练习题目.
1. 根据K-means聚类教程，K-Means算法有什么缺点？
2. 请从K-means聚类教程的最后一行往下续写。

文档正文.
..............................
【机器学习】聚类方法实例——使用K-means算法实现数据聚类分析

【机器学习】聚类方法实例——使用K-means算法实现数据聚类分析一、聚类目标1.K-Means(K均值)聚类算法步骤：优点：缺点：二、使用步骤1.生成数据2.使用K-means算法进行聚类3.评价聚类结果4.用silhouette选择K-means聚类的簇数：5.使用不同聚类方法完整代码总结参考一、聚类目标簇内相似度高，且簇间相似度低（高内聚，低耦合）（high-intra-class,low-

Holy姜姜

7954人浏览 · 2021-11-30 20:31:48

Holy姜姜 · 2021-11-30 20:31:48 发布

【机器学习】聚类方法实例——使用K-means算法实现数据聚类分析

一、聚类目标

簇内相似度高，且簇间相似度低（高内聚，低耦合）（high-intra-class,low-inter-class）

1.K-Means(K均值)聚类

算法步骤：

(1) 首先我们选择一些类/组，并随机初始化它们各自的中心点。中心点是与每个数据点向量长度相同的位置。这需要我们提前预知类的数量(即中心点的数量)。
(2) 计算每个数据点到中心点的距离，数据点距离哪个中心点最近就划分到哪一类中。
(3) 计算每一类中中心点作为新的中心点。
(4) 重复以上步骤，直到每一类中心在每次迭代后变化不大为止。也可以多次随机初始化中心点，然后选择运行结果最好的一个。

优点：

速度快，计算简便

缺点：

必须提前知道数据有多少类/组。
K-Medians是K-Means的一种变体，是用数据集的中位数而不是均值来计算数据的中心点。
K-Medians的优势是使用中位数来计算中心点不受异常值的影响；缺点是计算中位数时需要对数据集中的数据进行排序，速度相对于K-Means较慢。

二、使用步骤

1.生成数据

#导入需要的库
from numpy import unique
from numpy import where
from sklearn.datasets import make_classification
from sklearn.preprocessing import LabelEncoder, StandardScaler
from matplotlib import pyplot

# 将生成的分类数据集用图形化显示
X,y = make_classification(n_samples=5000, n_features=2,n_informative=2, 
                          n_redundant=0,n_classes=3,n_clusters_per_class=1,
                          random_state=1)
# 数据集标准化操作
X = StandardScaler().fit_transform(X)
clusters_temp = unique(y)
for cluster_temp in clusters_temp:
    row_ix = where(y == cluster_temp)
    pyplot.scatter(X[row_ix,0],X[row_ix,1])
pyplot.show()#显示数据集分布情况
# y.shape

2.使用K-means算法进行聚类

from sklearn.cluster import KMeans
from matplotlib import pyplot
from numpy import unique
from numpy import where
from matplotlib import pyplot

model = KMeans(n_clusters=3)#聚类类别为2
yhat = model.fit_predict(X)
clusters = unique(yhat)
for cluster in clusters:
    row_ix = where(yhat == cluster)
    pyplot.scatter(X[row_ix,0],X[row_ix,1])
pyplot.show()

分类后是这个样子：
在这里插入图片描述

3.评价聚类结果

from sklearn import metrics
from sklearn.metrics import davies_bouldin_score
print("Adjusted Rand-Index: %.3f" % metrics.adjusted_rand_score(y,yhat))
print("davies bouldin index: %.3f"% metrics.davies_bouldin_score(X,yhat))

评价结果如下：
在这里插入图片描述

4.用silhouette选择K-means聚类的簇数：

import numpy as np
from sklearn.cluster import KMeans
from sklearn.metrics import silhouette_samples, silhouette_score

range_n_clusters = [2, 3, 4, 5, 6]

for n_clusters in range_n_clusters:
   
    clusterer = KMeans(n_clusters=n_clusters, random_state=10)
..............................
资料列表.
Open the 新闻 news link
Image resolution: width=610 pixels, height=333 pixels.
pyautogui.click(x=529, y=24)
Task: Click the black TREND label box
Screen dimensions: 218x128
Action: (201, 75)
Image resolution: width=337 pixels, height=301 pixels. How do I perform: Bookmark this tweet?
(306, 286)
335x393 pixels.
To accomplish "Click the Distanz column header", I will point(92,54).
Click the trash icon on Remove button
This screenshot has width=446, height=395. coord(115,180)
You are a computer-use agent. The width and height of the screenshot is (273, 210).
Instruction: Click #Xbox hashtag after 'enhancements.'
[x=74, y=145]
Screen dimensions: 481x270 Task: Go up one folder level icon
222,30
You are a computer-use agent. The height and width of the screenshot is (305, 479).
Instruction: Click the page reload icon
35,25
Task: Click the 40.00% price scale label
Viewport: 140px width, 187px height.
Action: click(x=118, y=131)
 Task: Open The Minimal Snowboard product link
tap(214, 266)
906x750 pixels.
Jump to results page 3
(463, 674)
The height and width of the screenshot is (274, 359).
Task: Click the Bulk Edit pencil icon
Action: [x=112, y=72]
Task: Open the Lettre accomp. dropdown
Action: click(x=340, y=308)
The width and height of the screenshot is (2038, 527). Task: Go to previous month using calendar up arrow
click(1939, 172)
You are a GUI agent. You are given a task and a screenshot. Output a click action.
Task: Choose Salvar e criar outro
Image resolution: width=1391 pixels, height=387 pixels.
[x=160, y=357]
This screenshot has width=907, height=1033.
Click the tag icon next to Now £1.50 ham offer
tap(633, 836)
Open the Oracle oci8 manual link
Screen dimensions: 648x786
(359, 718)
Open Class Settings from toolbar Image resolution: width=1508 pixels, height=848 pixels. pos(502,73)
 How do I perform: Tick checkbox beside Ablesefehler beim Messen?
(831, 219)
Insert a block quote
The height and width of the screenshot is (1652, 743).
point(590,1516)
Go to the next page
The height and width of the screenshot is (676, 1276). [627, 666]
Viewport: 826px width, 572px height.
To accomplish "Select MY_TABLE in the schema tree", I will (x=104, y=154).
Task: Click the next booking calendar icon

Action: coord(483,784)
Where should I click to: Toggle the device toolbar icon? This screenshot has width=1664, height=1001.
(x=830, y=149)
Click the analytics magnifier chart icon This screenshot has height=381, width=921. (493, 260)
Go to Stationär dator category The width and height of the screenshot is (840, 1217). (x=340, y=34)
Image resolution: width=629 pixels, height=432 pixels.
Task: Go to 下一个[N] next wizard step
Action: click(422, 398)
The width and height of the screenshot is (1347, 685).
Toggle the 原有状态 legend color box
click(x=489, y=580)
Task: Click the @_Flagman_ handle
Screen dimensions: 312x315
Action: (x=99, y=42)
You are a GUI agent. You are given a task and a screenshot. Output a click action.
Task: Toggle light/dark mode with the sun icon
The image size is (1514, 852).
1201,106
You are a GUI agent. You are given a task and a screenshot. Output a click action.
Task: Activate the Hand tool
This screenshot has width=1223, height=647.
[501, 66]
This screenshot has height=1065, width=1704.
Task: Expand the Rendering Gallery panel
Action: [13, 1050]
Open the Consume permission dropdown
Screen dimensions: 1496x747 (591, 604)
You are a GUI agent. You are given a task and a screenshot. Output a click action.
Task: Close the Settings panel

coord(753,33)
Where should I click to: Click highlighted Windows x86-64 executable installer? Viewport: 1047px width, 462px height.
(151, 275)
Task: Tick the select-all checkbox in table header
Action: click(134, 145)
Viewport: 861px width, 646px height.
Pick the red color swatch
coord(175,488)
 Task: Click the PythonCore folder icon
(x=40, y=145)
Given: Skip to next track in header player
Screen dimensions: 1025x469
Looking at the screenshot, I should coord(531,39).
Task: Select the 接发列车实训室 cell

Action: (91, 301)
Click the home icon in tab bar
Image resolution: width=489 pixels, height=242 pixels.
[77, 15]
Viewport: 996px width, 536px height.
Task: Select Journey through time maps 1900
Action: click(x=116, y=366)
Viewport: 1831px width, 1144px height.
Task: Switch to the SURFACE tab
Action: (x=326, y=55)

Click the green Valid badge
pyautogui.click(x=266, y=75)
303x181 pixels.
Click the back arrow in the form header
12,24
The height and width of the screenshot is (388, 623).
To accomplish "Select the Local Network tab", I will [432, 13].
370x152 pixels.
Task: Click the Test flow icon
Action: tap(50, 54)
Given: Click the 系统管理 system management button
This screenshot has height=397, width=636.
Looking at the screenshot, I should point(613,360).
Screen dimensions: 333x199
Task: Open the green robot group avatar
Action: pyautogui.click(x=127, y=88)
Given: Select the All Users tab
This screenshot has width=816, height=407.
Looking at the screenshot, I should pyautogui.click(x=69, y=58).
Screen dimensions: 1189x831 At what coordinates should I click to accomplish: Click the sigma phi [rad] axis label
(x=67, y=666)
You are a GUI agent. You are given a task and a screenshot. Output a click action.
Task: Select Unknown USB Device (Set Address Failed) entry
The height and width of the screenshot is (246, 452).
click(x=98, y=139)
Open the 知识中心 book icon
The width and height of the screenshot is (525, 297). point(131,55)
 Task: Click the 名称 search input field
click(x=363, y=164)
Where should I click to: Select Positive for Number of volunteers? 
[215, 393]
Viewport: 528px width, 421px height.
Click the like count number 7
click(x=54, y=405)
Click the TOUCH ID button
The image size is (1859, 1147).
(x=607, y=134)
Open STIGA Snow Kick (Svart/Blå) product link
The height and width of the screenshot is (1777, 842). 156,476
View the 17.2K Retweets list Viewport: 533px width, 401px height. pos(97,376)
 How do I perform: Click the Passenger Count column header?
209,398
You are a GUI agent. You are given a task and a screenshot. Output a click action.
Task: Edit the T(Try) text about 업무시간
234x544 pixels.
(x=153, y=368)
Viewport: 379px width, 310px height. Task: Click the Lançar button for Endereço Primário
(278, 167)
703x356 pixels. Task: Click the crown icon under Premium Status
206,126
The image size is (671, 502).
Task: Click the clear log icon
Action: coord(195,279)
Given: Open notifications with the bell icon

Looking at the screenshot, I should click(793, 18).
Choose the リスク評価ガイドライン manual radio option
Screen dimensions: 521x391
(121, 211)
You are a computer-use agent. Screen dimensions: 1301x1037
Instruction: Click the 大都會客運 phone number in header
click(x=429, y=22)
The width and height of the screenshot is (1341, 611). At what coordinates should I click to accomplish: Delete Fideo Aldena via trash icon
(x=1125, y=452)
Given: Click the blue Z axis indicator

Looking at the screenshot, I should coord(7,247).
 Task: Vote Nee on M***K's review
..............................
练习答案.
1. 必须提前知道数据有多少类/组。

2.
    cluster_labels = clusterer.fit_predict(X)

    silhouette_avg = silhouette_score(X, cluster_labels)
    print(
        "For n_clusters =",
        n_clusters,
        "The average silhouette_score is :",
        silhouette_avg,
    )

结果显示分成3簇的时候效果最好
在这里插入图片描述

5.使用不同聚类方法

from sklearn.cluster import Birch

model = Birch(n_clusters=3)

yhat = model.fit_predict(X)
clusters = unique(yhat)
for cluster in clusters:
    row_ix = where(yhat == cluster)
    pyplot.scatter(X[row_ix,0],X[row_ix,1])
pyplot.show()

print("The Birch adjusted_rand_score is:",metrics.adjusted_rand_score(y,yhat))
print("The Birch davies_bouldin_score is:",metrics.davies_bouldin_score(X,yhat))

结果如下：
在这里插入图片描述

完整代码

#导入库
import numpy as np
from numpy import unique
from numpy import where
from matplotlib import pyplot
from sklearn.datasets import make_classification
from sklearn.preprocessing import LabelEncoder, StandardScaler
from sklearn.cluster import KMeans
from sklearn.metrics import silhouette_samples, silhouette_score

# 生成数据集
X,y = make_classification(n_samples=5000, n_features=2,n_informative=2, 
                          n_redundant=0,n_classes=3,n_clusters_per_class=1,
                          random_state=1)
X = StandardScaler().fit_transform(X)
################################################################################
range_n_clusters = [2, 3, 4, 5, 6]
for n_clusters in range_n_clusters:   
    clusterer = KMeans(n_clusters=n_clusters, random_state=10)
    cluster_labels = clusterer.fit_predict(X)
    silhouette_avg = silhouette_score(X, cluster_labels)
    print(
        "For n_clusters =",
        n_clusters,
        "The average silhouette_score is :",
        silhouette_avg,
    )
################################################################################
model = KMeans(n_clusters=3)#聚类类别为2
yhat = model.fit_predict(X)
clusters = unique(yhat)
for cluster in clusters:
    row_ix = where(yhat == cluster)
    pyplot.scatter(X[row_ix,0],X[row_ix,1])
pyplot.show()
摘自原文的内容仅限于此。